*Work required:* When you write out the listing, keep every character and omit the pictures.

━━━━━━━━━━━━━━━━━━━━

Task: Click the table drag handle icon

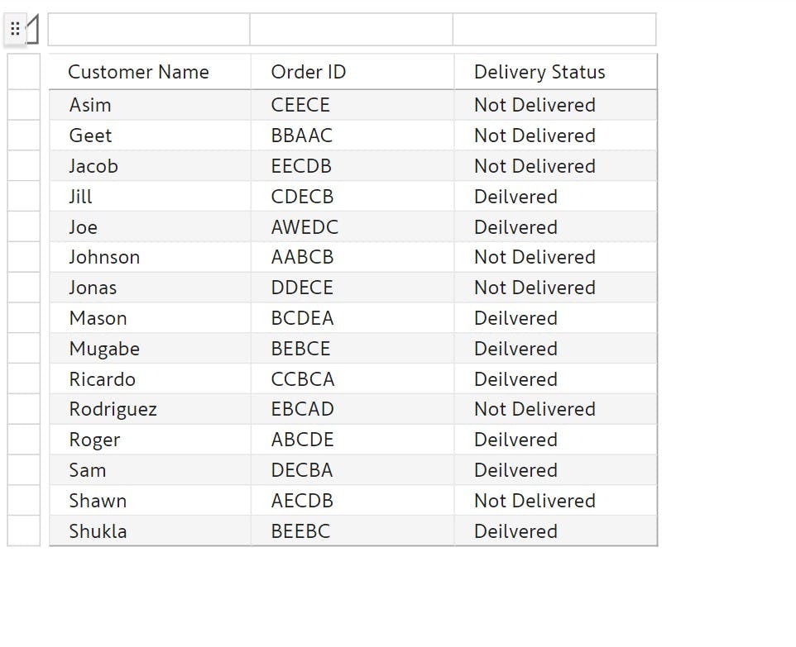Action: 15,29
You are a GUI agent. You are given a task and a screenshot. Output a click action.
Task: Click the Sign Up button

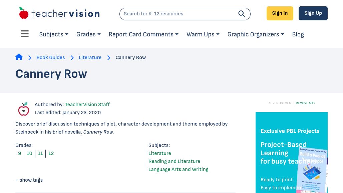tap(313, 13)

━━━━━━━━━━━━━━━━━━━━

*Result:*
Task: Click the table drag handle icon

Action: 15,29
You are a GUI agent. You are given a task and a screenshot. Output a click action.
Task: Click the Sign Up button

tap(313, 13)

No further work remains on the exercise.